+++ Quoted text +++

For many English language teachers, learning another language
was the route into the profession. This was true for me. Raised in the
Midwestern United States, in a community where the home languages of my
own family and those of my classmates were already assimilated into
English (or at least invisible in school), I first encountered a second
language in the classroom. The choices were French and Latin: the first
taught by audiolingual methodology and the second taught by
grammar-translation. Creative communication was neither goal nor
pedagogy for either.
It was in the hills of southern Vermont in 1972 when I first
experienced a different approach: a 3-week immersion course in modern
Greek in preparation for a semester abroad in Greece with the Experiment
in International Living. With a homestay in northern Greece and 2
months of study and individual travel later, I learned to communicate
with others in a second language at a level I have not achieved since.
This experience in language and cultural immersion created the
foundation of a life spent in English language teaching (ELT) to
international students in the United States, along with an immense
sympathy for the dynamics of language study and the conditions that
facilitate or hinder it.
I returned to the United States to continue my education, which
included years in a Chinese-speaking immigrant community during
graduate school. As my professional life developed, however, I found
myself increasingly immersed in an English-speaking world, punctuated by
travel and work outside the United States. Teaching English in Mexico,
traveling to other countries in Latin America and Asia, enrolling a
large population of Arabic-speaking students at our language center in
Philadelphia—all these led to intensive short-term language study or
what Henry, Davydenko, and Dörnyei (2015) refer to as directed
motivational currents for language study.
However, these experiences only underscored the reality of my
language use. English was not only the language of my family and wider
community but the language of my profession. In fact, I felt that it was
my professional responsibility to use English with my students, beyond
symbolic words of welcome. Even with international friends, colleagues,
visitors, and neighbors, English became the default language, especially
in mixed groups and for those with high proficiency. For those with low
proficiency, I understood how to modify my language, become the
sympathetic interlocutor to scaffold conversation with anyone, even the
lowest proficiency speaker. This became a competency I relied on to
facilitate communication.
However, I began to feel inauthentic. Administering an
intensive English program, I lived in a world of student language
learners who were pursuing language study. I went to events sponsored by
the modern languages and area studies departments and continued to
extol the virtues of second language study to my university colleagues
on global studies committees. All this while not having a serious second
language to call my own.
How could I ever hope to become fluent or gain any real
competency in a language other than English in the face of professional
and family responsibilities and the lack of a genuine context for
communication? Increasingly, I began to see my situation as indicative
of a larger problem within the ELT community. At the university-based
intensive English program that has been the center of my professional
life, many faculty do have ongoing use of a second language through
family, friends, travel, or study. However, there are also others like
me, long-termers in the field who no longer have a serious second
language study. Within the United States and even when traveling
overseas, given the worldwide spread of English, it has become
increasingly easy to live in an English-only world or at least an
English-speaking world with only marginal, symbolic excursions into
other languages.

+++ Recorded information +++

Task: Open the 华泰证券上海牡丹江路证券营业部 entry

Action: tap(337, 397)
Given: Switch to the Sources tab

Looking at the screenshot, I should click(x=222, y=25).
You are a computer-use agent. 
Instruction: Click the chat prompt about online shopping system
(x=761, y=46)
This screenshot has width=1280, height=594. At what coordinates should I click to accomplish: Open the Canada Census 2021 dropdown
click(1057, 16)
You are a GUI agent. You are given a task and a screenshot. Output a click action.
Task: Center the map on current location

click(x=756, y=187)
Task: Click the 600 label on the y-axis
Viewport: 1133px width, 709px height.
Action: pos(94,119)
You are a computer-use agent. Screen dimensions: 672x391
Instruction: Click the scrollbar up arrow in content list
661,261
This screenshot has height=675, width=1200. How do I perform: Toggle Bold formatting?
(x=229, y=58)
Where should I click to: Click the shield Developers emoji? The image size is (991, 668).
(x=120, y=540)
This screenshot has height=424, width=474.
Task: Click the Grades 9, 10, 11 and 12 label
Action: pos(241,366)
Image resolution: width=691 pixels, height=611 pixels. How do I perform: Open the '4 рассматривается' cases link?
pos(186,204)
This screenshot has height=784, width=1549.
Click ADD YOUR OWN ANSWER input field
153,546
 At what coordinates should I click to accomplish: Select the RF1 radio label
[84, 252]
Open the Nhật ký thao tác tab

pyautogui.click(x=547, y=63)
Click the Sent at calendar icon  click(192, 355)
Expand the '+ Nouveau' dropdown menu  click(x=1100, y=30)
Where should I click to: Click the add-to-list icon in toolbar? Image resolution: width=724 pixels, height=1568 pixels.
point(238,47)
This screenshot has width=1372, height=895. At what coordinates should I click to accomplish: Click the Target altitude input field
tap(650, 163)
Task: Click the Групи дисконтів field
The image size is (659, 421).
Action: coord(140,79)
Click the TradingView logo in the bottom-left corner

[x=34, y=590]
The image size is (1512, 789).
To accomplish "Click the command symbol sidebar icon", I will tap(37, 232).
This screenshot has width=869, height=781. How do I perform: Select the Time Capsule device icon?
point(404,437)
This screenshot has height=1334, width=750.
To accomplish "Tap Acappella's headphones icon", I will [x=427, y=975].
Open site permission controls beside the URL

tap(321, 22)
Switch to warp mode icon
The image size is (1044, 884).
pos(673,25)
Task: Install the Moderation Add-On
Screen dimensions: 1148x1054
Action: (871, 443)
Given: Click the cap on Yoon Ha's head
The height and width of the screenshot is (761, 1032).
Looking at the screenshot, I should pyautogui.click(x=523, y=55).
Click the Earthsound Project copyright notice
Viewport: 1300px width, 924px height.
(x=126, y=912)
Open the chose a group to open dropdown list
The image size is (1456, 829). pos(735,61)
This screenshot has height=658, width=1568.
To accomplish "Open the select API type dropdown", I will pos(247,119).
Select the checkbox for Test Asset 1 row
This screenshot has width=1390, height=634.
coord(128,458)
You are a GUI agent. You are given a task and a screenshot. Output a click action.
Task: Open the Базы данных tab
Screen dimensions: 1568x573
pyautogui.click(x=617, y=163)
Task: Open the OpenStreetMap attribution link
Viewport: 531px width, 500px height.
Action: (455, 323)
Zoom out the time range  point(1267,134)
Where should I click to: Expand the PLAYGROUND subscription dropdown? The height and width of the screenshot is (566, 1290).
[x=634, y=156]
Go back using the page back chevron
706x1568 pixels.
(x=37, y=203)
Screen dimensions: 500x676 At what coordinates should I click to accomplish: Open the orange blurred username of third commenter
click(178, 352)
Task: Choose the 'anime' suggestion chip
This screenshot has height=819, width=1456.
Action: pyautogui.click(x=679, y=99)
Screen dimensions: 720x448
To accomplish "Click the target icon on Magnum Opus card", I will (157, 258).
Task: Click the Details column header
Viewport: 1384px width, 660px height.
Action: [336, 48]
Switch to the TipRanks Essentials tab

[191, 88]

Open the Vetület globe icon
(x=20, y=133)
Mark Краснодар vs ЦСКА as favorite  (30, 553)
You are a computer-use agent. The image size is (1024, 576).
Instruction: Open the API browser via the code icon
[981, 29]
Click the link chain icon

+++

▸ What to do
Continue the personal essay on an English teacher's second language learning from its final sentence, keeping its voice and subject. The records come from a separate source and are unrelated to the text above them.

▸ Written response
I began to see the question of second language study as a
professional development issue for our field. At TESOL 2015, I proposed a
discussion group on this issue, with the purpose of examining “issues
relating to our developing a continuing L2 language learning practice
throughout our lives as language teachers.” I was curious and just a
little nervous about whether anyone else would be drawn by this topic.
Did it concern only me?
Twelve to fifteen people came to this discussion group, some
with curiosity and some with a great deal of eagerness to talk. The
majority were native English-speaking teachers with much the same
experience that I had—an early interest and competence with a second
language that had dwindled over time. Another participant was a
nonnative English-speaking speaker who felt he was losing competence in
his first language as an ESL teacher in the United States without other
members of his speech community to converse with. Several others did not
share their stories but just listened.
Notable to me was the hopelessness expressed by several
participants about reclaiming the lost fluency of a second language
competency achieved years ago or achieving fluency in any language in
the future. As language teachers, we understood the effort, purpose, and
ongoing context for communication that is needed to facilitate and
maintain fluency in a second language. This goal had come to seem
unachievable in light of the English dominance of our personal and
professional lives.
The most encouraging aspect of our discussion was when we began
to reformulate the goal from fluency to the notion
of a practice. Perhaps there would be value in
engaging in language study just as we might engage in meditation or
exercise, as a focused activity with intention, a
practice rather than pursuing the elusive goal of fluency. What would
this look like? How would we establish a practice? What goals would we
set? How would we find others with whom to communicate? We had time only
to begin considering these questions. We talked about how we missed
language learning for its own sake. Indeed, personal benefits and
enjoyment are prominent among the 700 reasons for studying languages
enumerated by Gallagher-Brett (2005). We noted that new neurolinguistic
research shows that even short-term study of a second language results
in changes in the brain (Yang, Gates, Molenaar, & Li, 2015).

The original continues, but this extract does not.